On 27 November 1826, a unified court of judicature for Prince of Wales Island, Singapore, and Malacca was created, pursuant to the Second Charter of Justice, for which John Thomas Claridge was the first recorder. The unified court extended the jurisdiction of the original court of judicature for Penang to Singapore and Malacca.

Under the Second Charter, the recorder's office was in Penang and he was to go on circuit to courts of the other colonies. Recorders typically received higher salaries than British colonial governors in the Straits Settlements and were also knighted, apparently as a matter of course, upon their appointment.
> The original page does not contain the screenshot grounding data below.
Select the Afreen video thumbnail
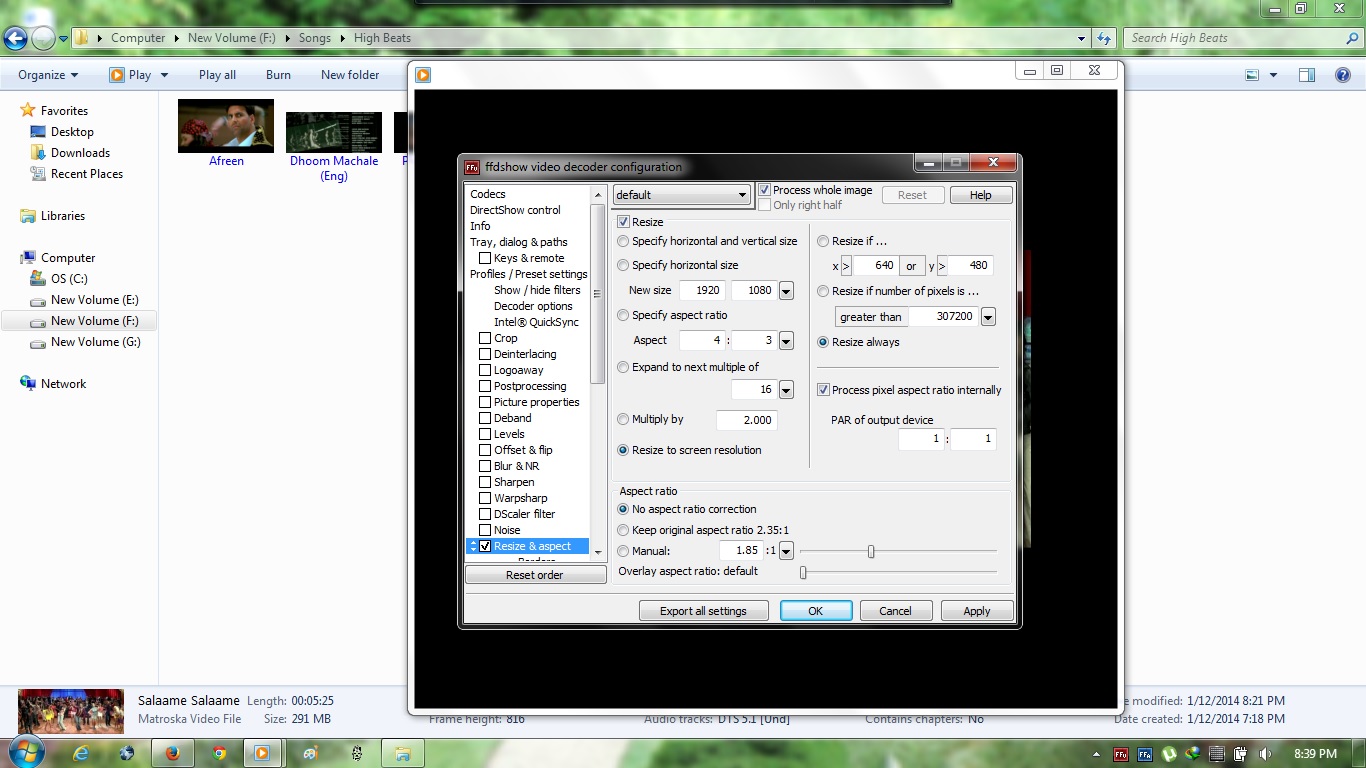 pyautogui.click(x=225, y=126)
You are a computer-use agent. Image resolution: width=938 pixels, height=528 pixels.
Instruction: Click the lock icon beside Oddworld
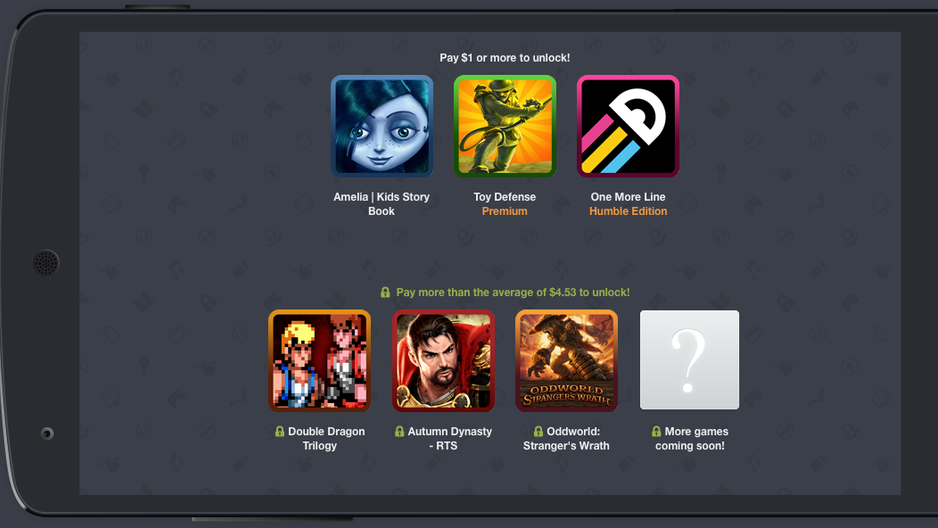pos(538,431)
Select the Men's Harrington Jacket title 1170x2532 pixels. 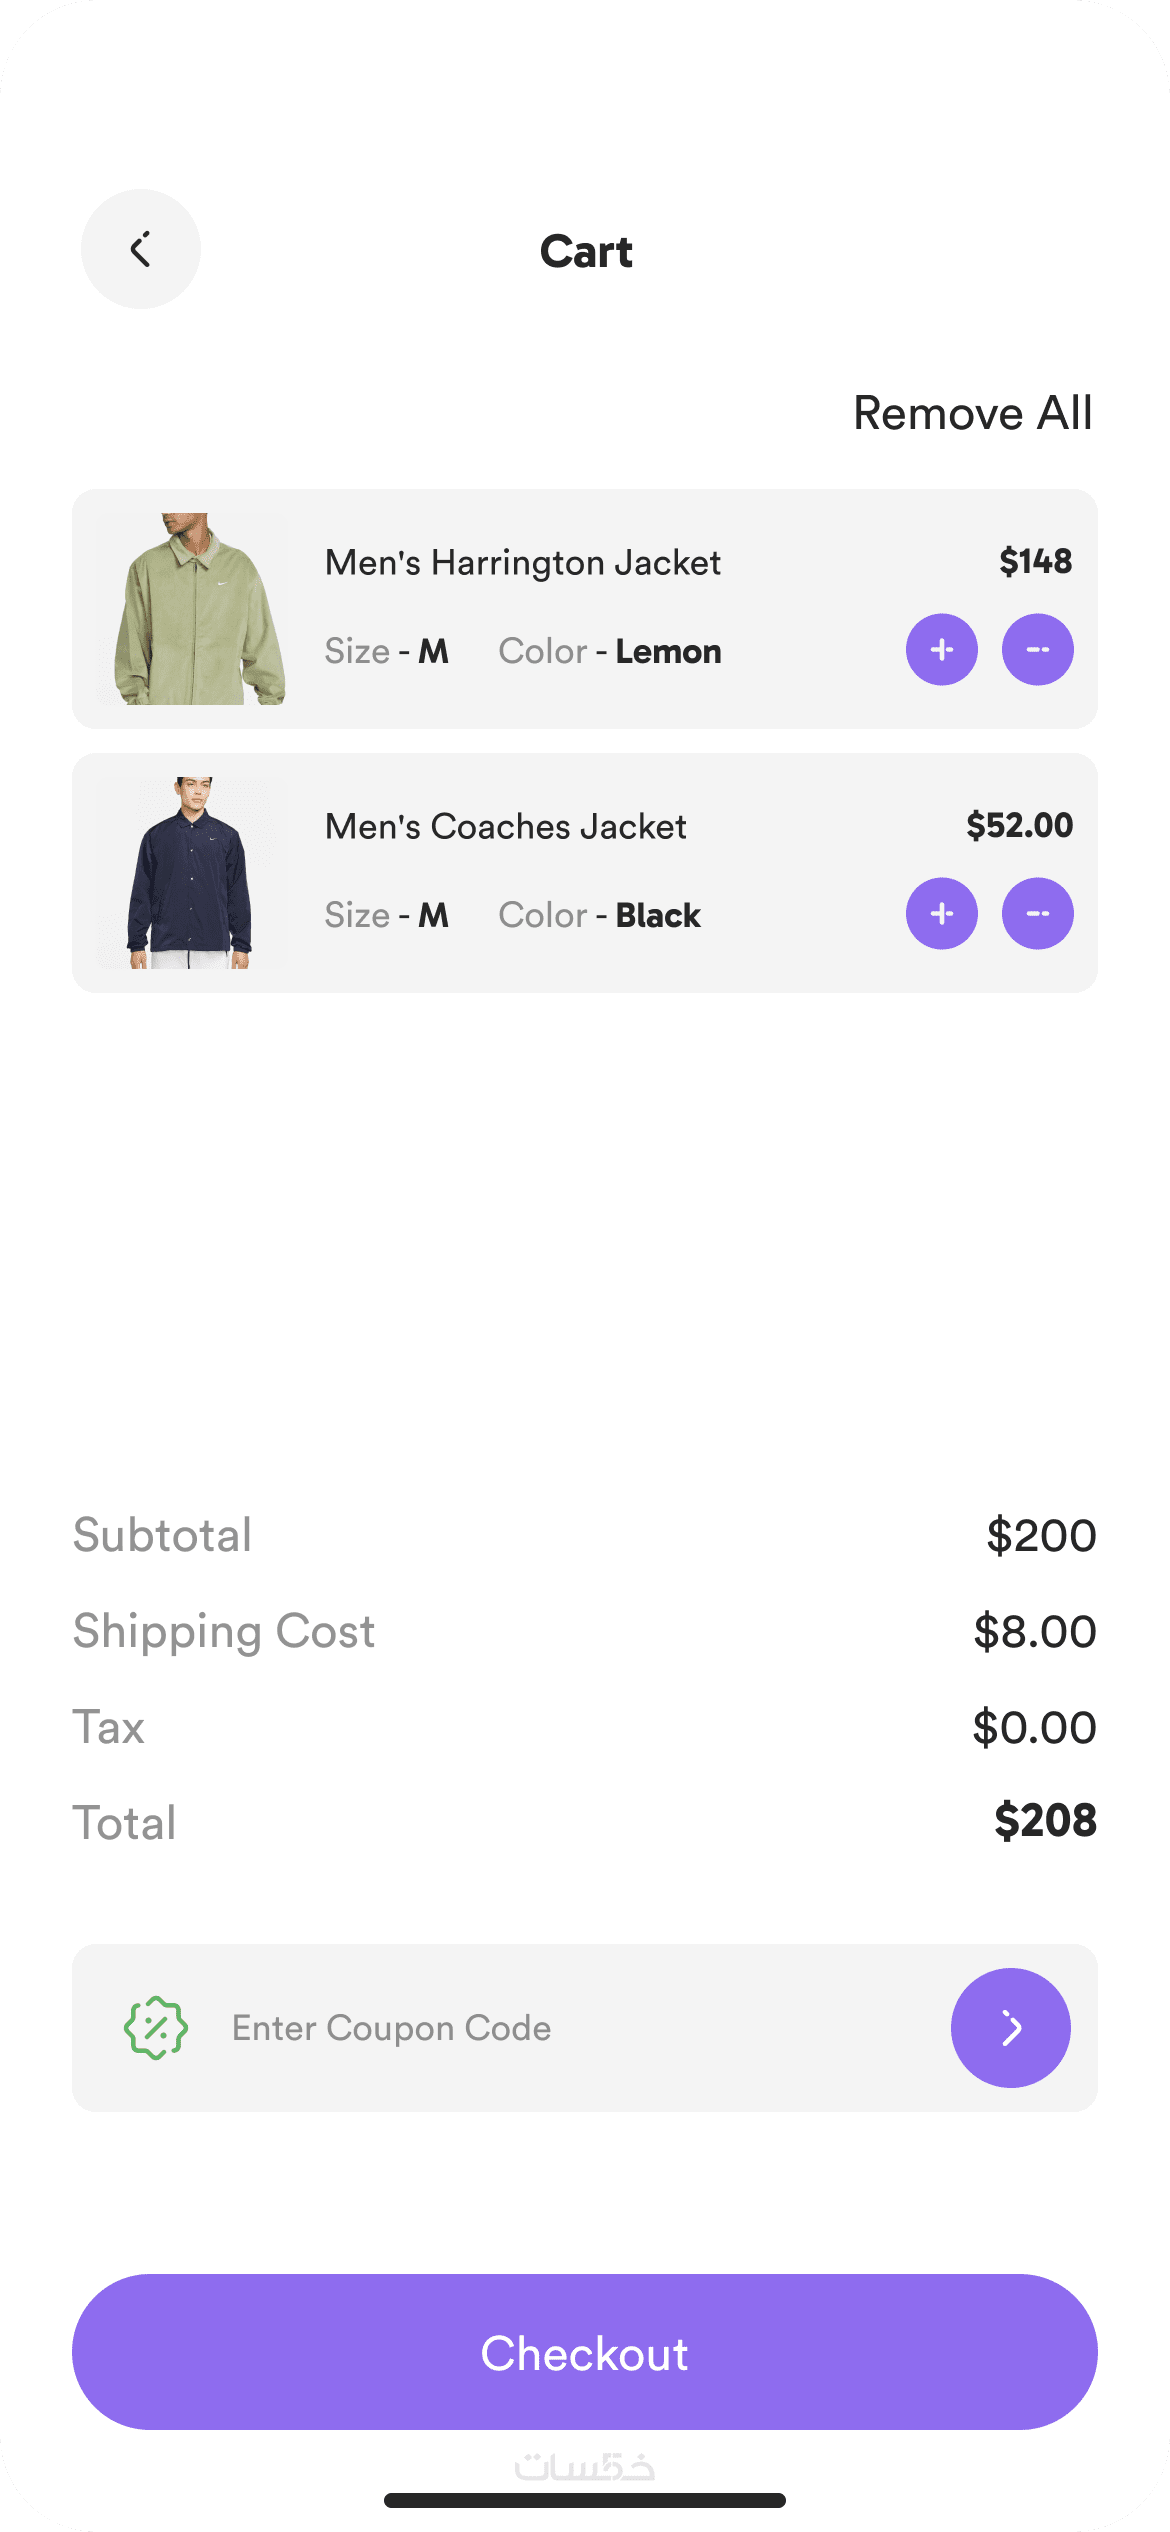click(x=522, y=563)
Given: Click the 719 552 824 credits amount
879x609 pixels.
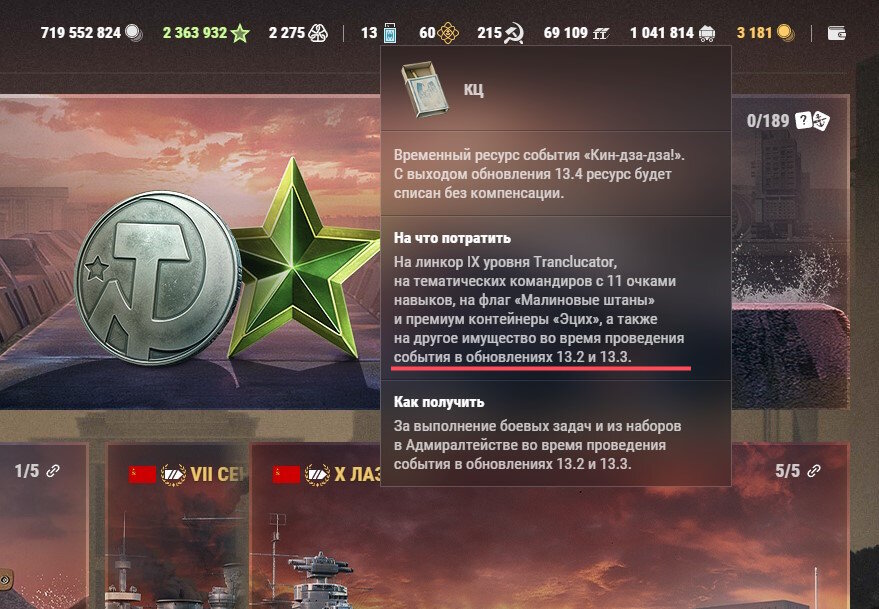Looking at the screenshot, I should 81,33.
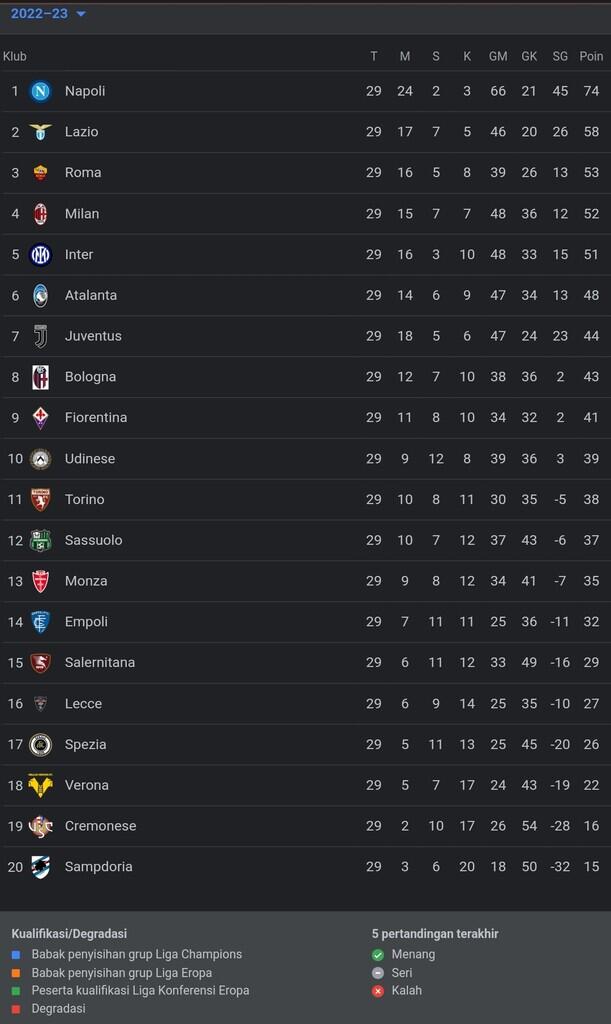This screenshot has height=1024, width=611.
Task: Click the blue Liga Champions legend swatch
Action: coord(16,955)
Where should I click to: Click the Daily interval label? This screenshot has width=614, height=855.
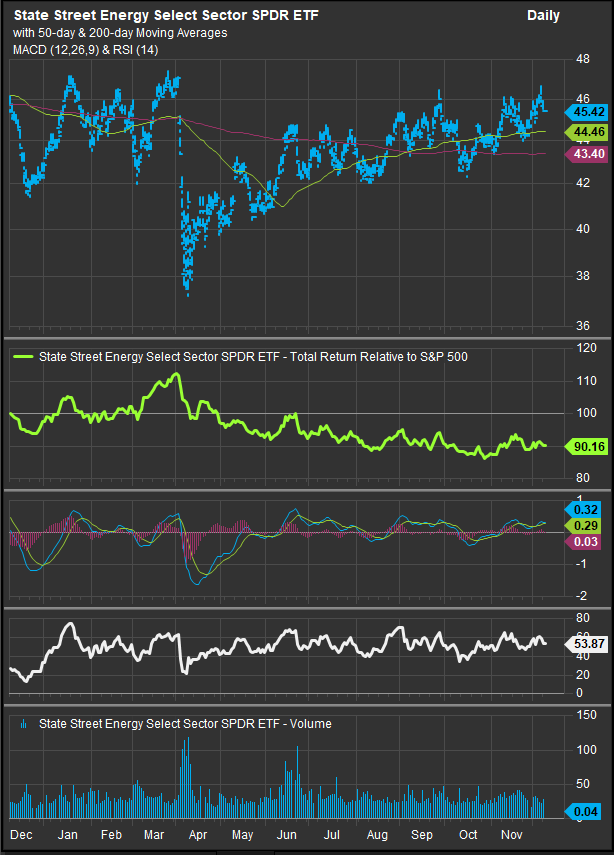click(543, 16)
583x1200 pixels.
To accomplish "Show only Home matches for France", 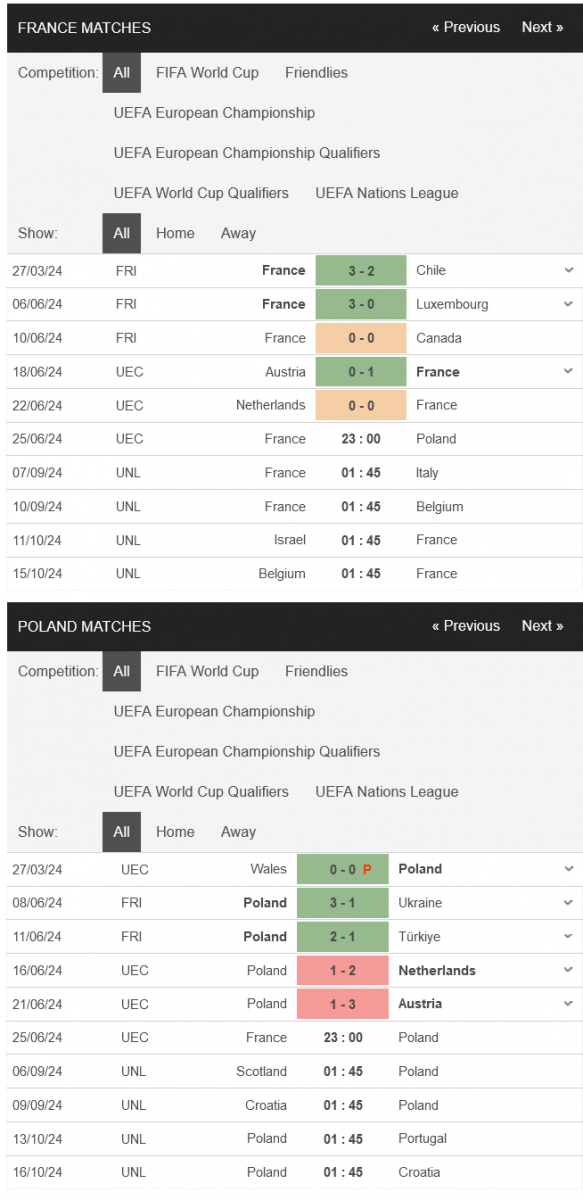I will pos(175,233).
This led to some discord between the governors and the recorders, who were both members of the colonial courts.

From 1867 the position of recorder was replaced by the chief justice of the Straits Settlements.

==Recorders of Penang ==

- 1808–1816 Sir Edmond Stanley
- 1817 Sir George Andrew Cooper
- 1817–1824 Sir Ralph Rice
- 1824 Sir Francis Souper Bayley
- 1856–1866 Sir Peter Benson Maxwell
- 1866–1867 Sir William Hackett

==Recorders of Penang, Singapore, Malacca==

- 1827–1829 Sir John Thomas Claridge
- 1833–1835 Sir Benjamin Heath Malkin
- 1835–1836 Sir Edward John Gambier
- 1836–1847 Sir William Norris
- 1847–1850 Sir Christopher Rawlinson
- 1850–1855 Sir William Jeffcott

==Recorders of Singapore, Malacca==

- 1856–1866 Sir Richard Bolton McCausland
- 1866–1867 Sir Peter Benson Maxwell

==Recorder of Singapore==

- 1866–1867 Sir Peter Benson Maxwell

==Sources==
- Kyshe, J.W. Norton (1969). "A Judicial History of the Straits Settlements 1786–1890"
- Tan, Kevin YL (2010). "Asian Yearbook of International Law"
- Turnbull, C. M (1972). "The Straits Settlements, 1826–67: Indian Presidency to Crown Colony"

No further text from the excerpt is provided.